Ausstellung im Kompaktformat vom 18. März bis 21. Juni 2026
Seit 2025 verfolgt US-Präsident Donald Trump mit zunehmender Tendenz eine Politik der Zensur, die sich auf die US-Behörden und amerikanische kulturelle Institutionen erstreckt. Wörter und Ausdrücke wie Klimakrise, Feminismus, Geschlechteridentität oder auch Rassismus werden mit «woke» betitelt, einem abwertenden Begriff der sich auf progressive, linkspolitische Positionen bezieht und parteipolitisch genutzt wird. Präsident Trump hat den Gebrauch dieser Worte in Bundesbehörden untersagt, und nimmt speziell auch Museen wie zum Beispiel die Smithsonian Institution ins Visier.

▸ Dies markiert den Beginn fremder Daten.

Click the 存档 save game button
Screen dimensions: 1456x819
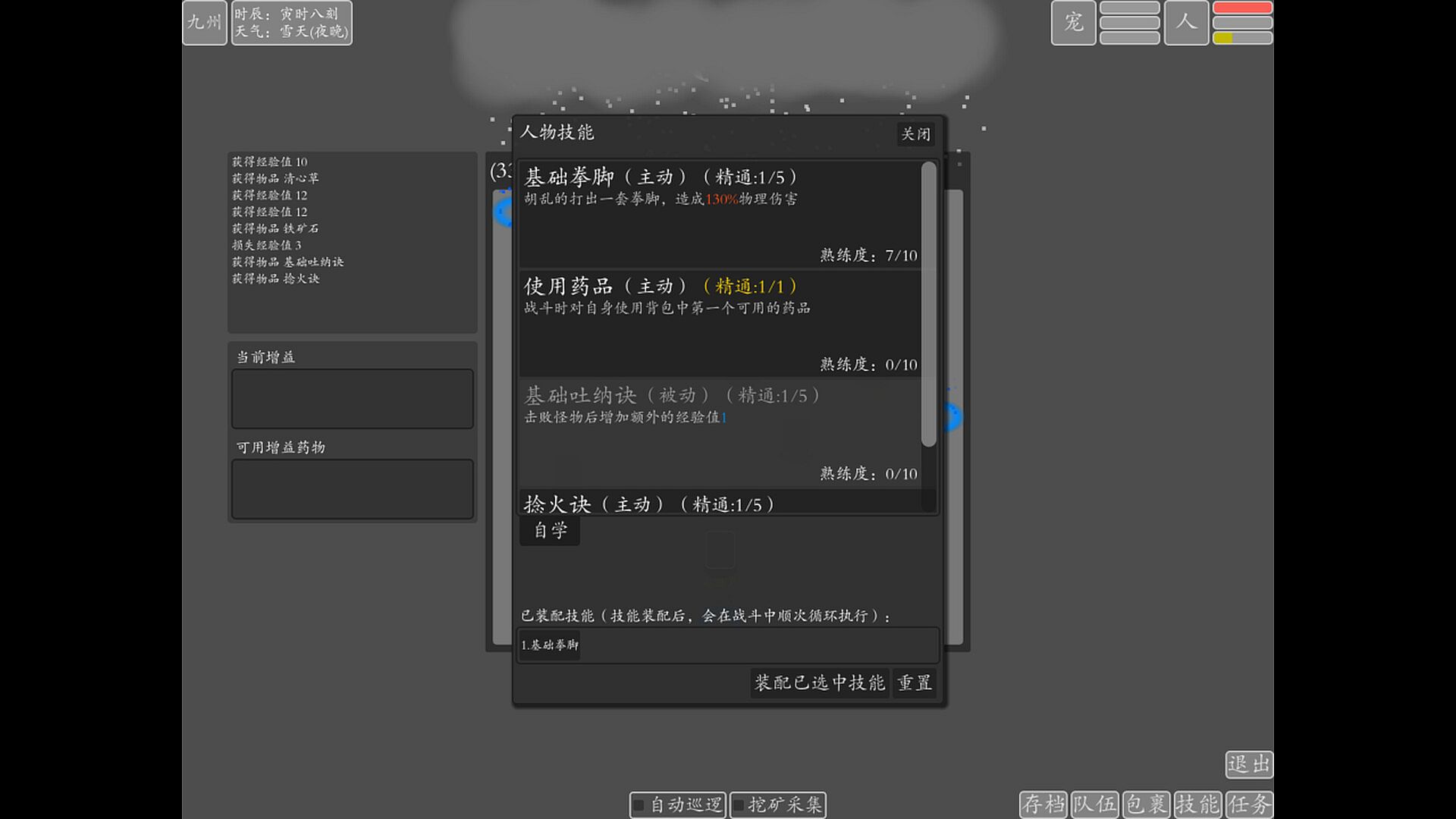coord(1043,804)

In diesem Licht betrachtet werfen die Bias der Künstlichen Intelligenzen, die von den Bundesbehörden eingesetzt werden, viele Fragen auf.
Das Schweizer Kameramuseum zeigt eine Auswahl an Fotografien aus dem Archiv des Grand Prix Images Vevey, das im Museum verwahrt wird. Diese könnten einer Zensur unterliegen, wenn die US-Richtlinien in der Schweiz zum Tragen kämen.
Zugang für die Öffentlichkeit
Die Ausstellung ist ab der Vernissage der Ausstellung Murmeln. Eine sehende Maschine, die KI nutzt (und unterwandert) öffentlich zugänglich.